Defensively, I don’t think FC Cincinnati will be able to keep opposing offenses from scoring. The club allowed the most goals in MLS history last season, and in the opening two games vs. Red Bulls and Atlanta, the level of cohesion between the back four and the midfield was quite uninspiring at times, particularly in the opener. Again, the team was integrating all sorts of new parts, the head coach had just been sacked, etc. This time around, there’s a new coach, but at least he has a defensive pedigree and will have had nearly a month to implement his tactics.
Still, the training time span was brief and took place under the cloud of a healthcare crisis. Furthermore, FC Cincinnati simply do not possess the athleticism and recovery speed in the back half of their defense to consistently register clean sheets. Thus, a much-improved offense will be tasked with carrying the load.
What’s the incentive for winning MLS Is Back?
A spot in the 2021 CONCACAF Champions League and a $1.1 million prize pool for players. The CONCACAF Champions League is similar to the European Champions League, but with teams from North America, Central America, and the Caribbean. Under normal circumstances, there are four ways a team can earn a CONCACAF Champions League berth: win MLS Cup; claim the Supporters’ Shield (own the best regular season record); win the U.S. Open Cup; or be the other regular season conference winner. For FC Cincinnati, the odds of the club succeeding in any of those four avenues is low in 2020, so MLS Is Back provides it with an eminently more reachable path to the franchise’s first trophy.
Can this tournament survive the pandemic?
Before making the trip to Orlando, all “essential members” of a team’s traveling party were required to be tested twice, 24 hours apart. Upon arriving in Orlando, another test was administered and players were cleared to train if they tested negative. For the first two weeks there, each individual must be tested every other day. Then players, coaches, and “pro staff” are tested regularly, including the day prior to a match. Sounds thorough, right?

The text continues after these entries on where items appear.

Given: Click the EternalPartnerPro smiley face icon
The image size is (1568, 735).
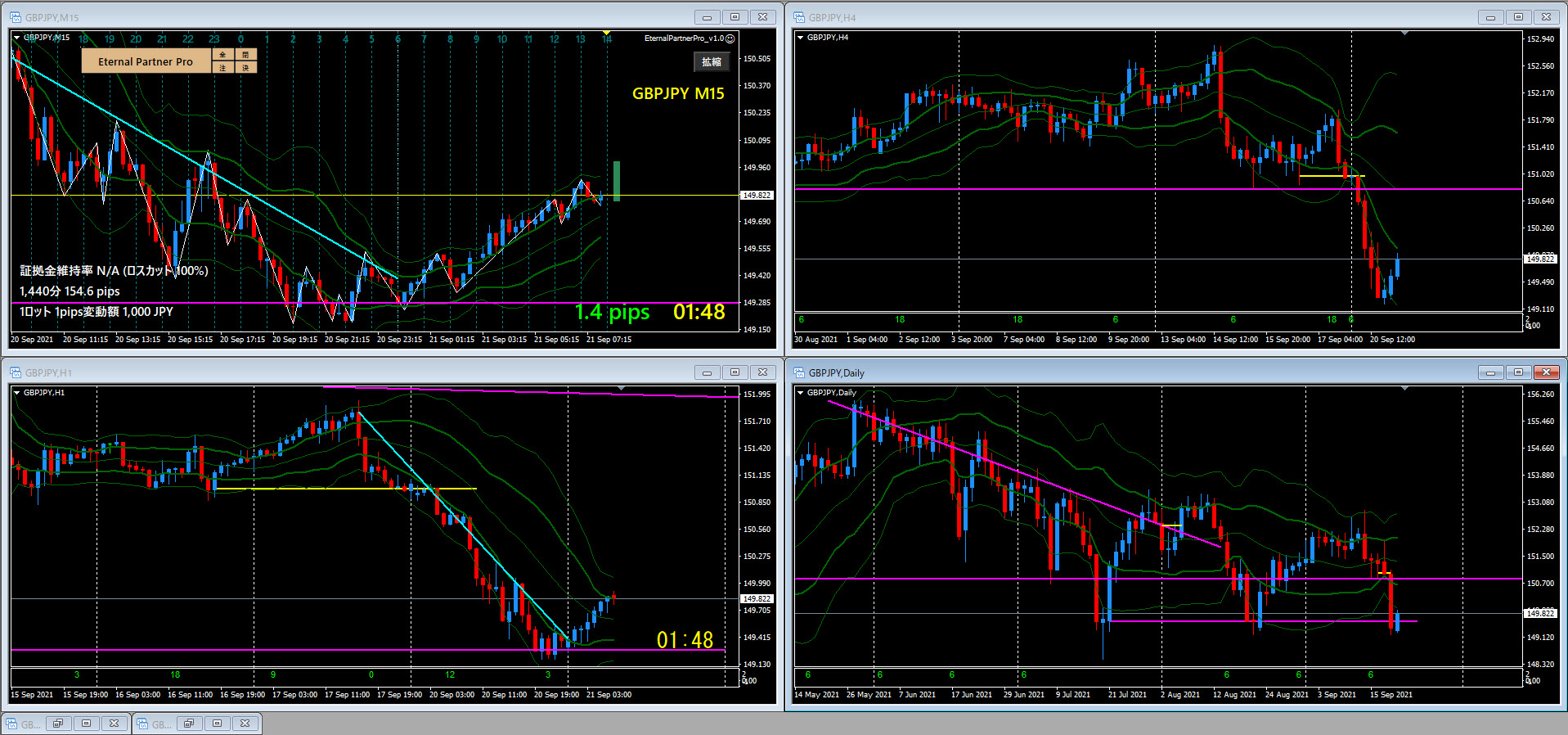Looking at the screenshot, I should click(730, 38).
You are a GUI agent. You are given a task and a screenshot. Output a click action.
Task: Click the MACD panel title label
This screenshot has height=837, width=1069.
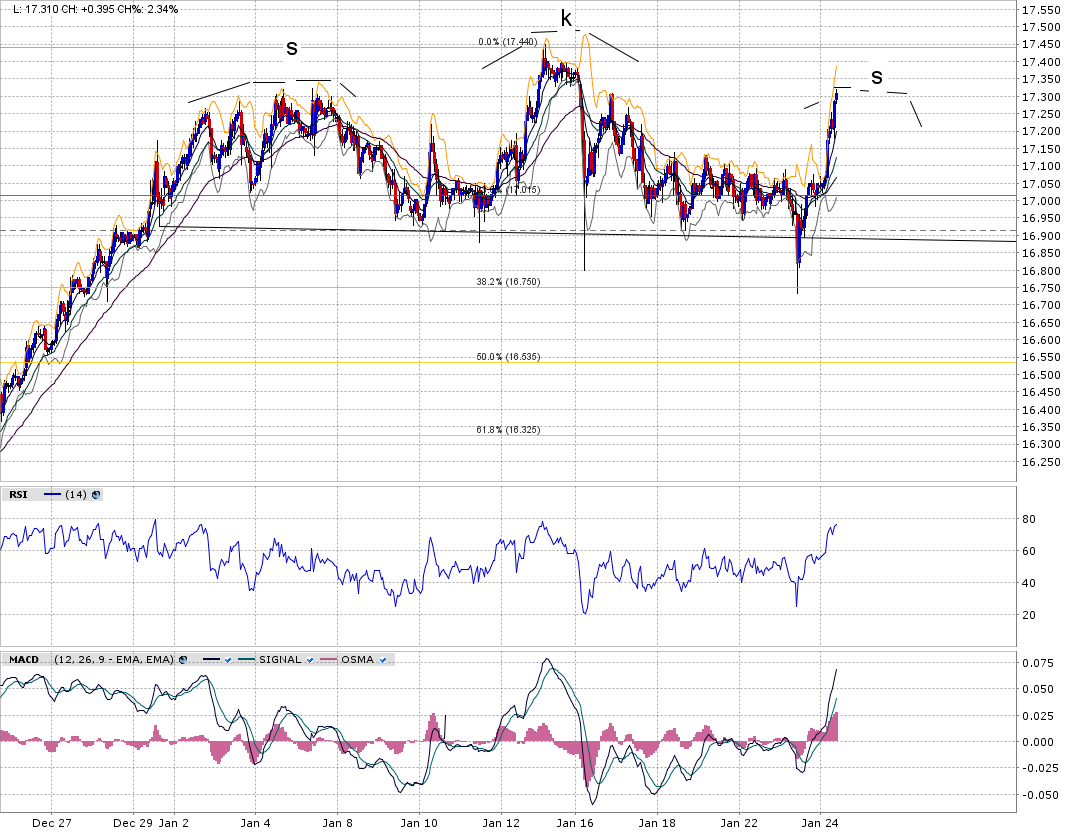click(x=23, y=660)
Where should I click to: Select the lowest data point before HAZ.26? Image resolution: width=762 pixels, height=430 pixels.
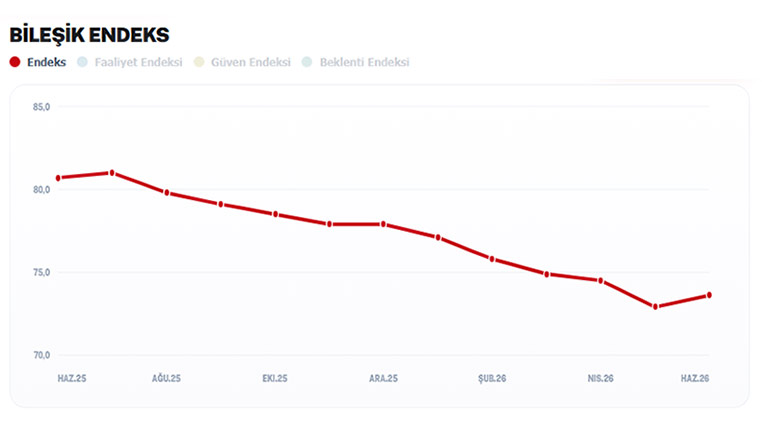coord(655,307)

And yet, because of COVID-19’s unpredictability, a scenario exists where MLS Is Back is scrubbed—and that scenario is inching toward reality. FC Dallas pulled out of the tournament on Monday after 10 players tested positive since arriving in Orlando on June 27, followed by the withdrawal of Nashville SC on Thursday after nine of its players tested positive. Colorado, Toronto FC, and Vancouver had to delay their arrivals to Orlando due to various positive tests. Columbus had a player test positive days after entering the bubble, but the team returned to training less than five days later when those who were in contact with the player tested negative. According to The Athletic, the quick turnaround falls within MLS policy, even if that policy’s moral compass may be lacking.
MLS remains confident that the origins of those positive tests came from outside the bubble. What would it take for MLS Is Back to be cancelled? A positive test or two in a few teams but no community spread among that team likely wouldn’t do it. However, a rash of positive tests among multiple teams—something similar to what Nashville or Dallas have experienced—and MLS Commissioner Don Garber will have no choice but to pull the plug on an experiment that’s treading dangerously toward immoral territory.
The tournament is happening only because of monetary reasons. And while it isn’t the league’s fault that Florida, and in particular the Orlando area, were doing better with COVID-19 infection rates when this tournament was announced on June 10 as it is at present, the league has been steadfast in its commitment to MLS Is Back due to no reported contractions of COVID-19 within the bubble. Only time will tell if that bubble pops.